== AIM OF THE TASK ==
Each record must be written out again exactly. Skip any picture it contains.

== MATERIAL PROVIDED ==
>>>>>

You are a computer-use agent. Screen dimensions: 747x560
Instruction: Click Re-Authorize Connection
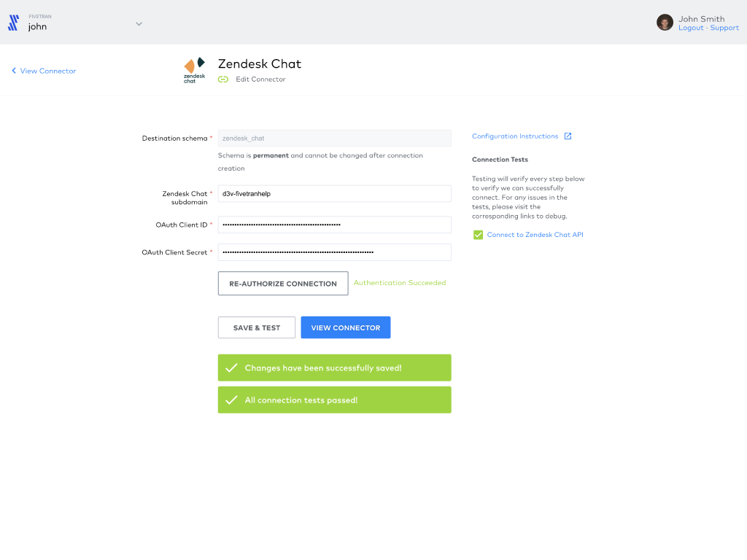pyautogui.click(x=282, y=283)
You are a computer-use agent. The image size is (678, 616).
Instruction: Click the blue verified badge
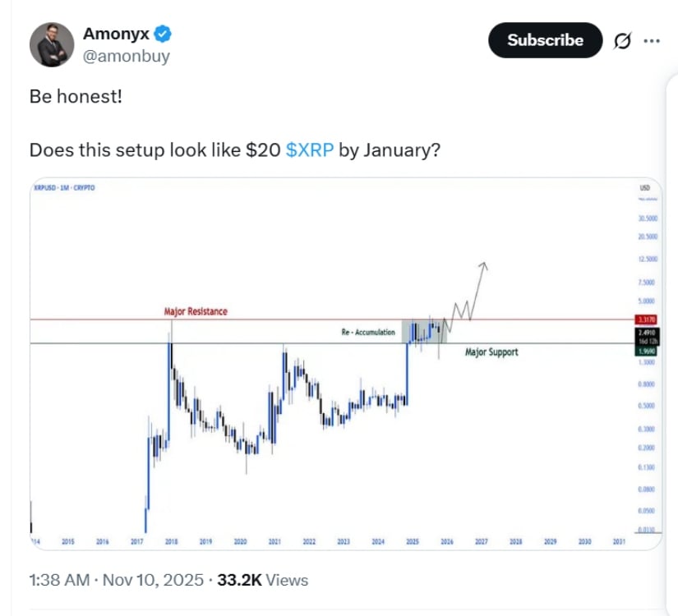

<<<<<

== EXPECTED ANSWER ==
You are a computer-use agent. Screen dimensions: 747x560
Instruction: Click Re-Authorize Connection
pyautogui.click(x=282, y=283)
You are a computer-use agent. The image size is (678, 616).
Instruction: Click the blue verified badge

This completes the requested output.